The following code sample demonstrates how the FRCNNDetector object encapsulates the steps described above into a single call of the detect method.

import cv2
from os import path
from frcnn_detector import FRCNNDetector

cntk_scripts_path = r'C:localcntkExamplesImageDetectionFastRCNN'
model_file_path = path.join(cntk_scripts_path, r'proc/grocery_2000/cntkFiles/Output/Fast-RCNN.model')

# initialize the detector and load the model
detector = FRCNNDetector(model_file_path, cntk_scripts_path=cntk_scripts_path)

img = cv2.imread(path.join(cntk_scripts_path,'r../../DataSets/Grocery/testImages/WIN_20160803_11_28_42_Pro.jpg')
rects, labels = detector.detect(img)

# print detections
for rect, label in zip(rects, labels):
print("Bounding box: %s, label %s"%(rect, label))

In the code sample shown above, an instance of an FRCNNModel class is created and the model is called for detection on a single image. The resulting bounding boxes and their corresponding labels are then printed to the screen.

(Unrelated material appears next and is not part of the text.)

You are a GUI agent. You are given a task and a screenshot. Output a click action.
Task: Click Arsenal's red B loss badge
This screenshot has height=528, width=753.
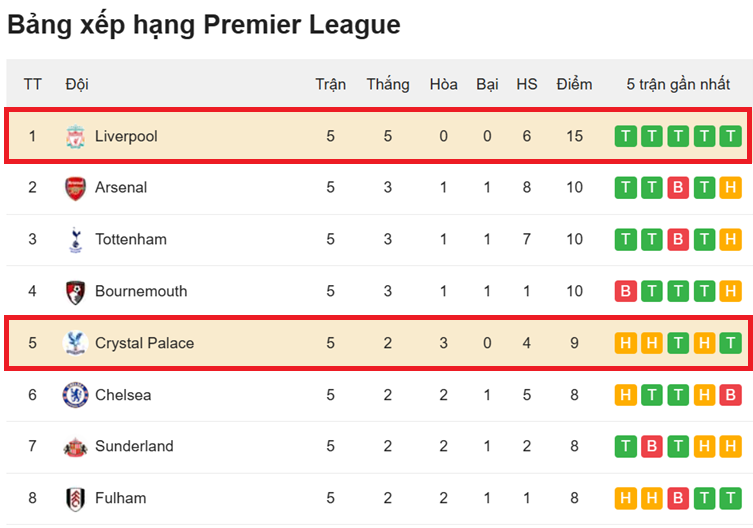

Note that the only parameters required to instantiate the FRCNNModel class are the location of the model file and the location of the CNTK Fast-RCNN Scripts.

The ROI calculation step uses a caching mechanism when using a grid method to calculate ROIs, which allows for even shorter image evaluation times. If the user of the FRCNNDetector object chooses to disable the calculation of ROIs using selective search (and only uses grids), the evaluation times become much shorter since the grid is only calculated once and then the ROIs are re-used.

In addition to the Python implementation mentioned above, we have also released a Node.js wrapper that exposes the Fast-RCNN detection capabilities for Node.js and Electron developers. For more info, please visit the node-cntk-fastrcnn code repository.

Opportunities for Reuse

In this case study, we described how we built an object detection model using the CNTK implementation of the Fast-RCNN algorithm. As demonstrated above, the algorithm is generic and can be easily trained on different datasets and various classes of objects.

We hope that this write-up, as well as the accompanying code, can benefit other developers looking to build their own object detection pipelines.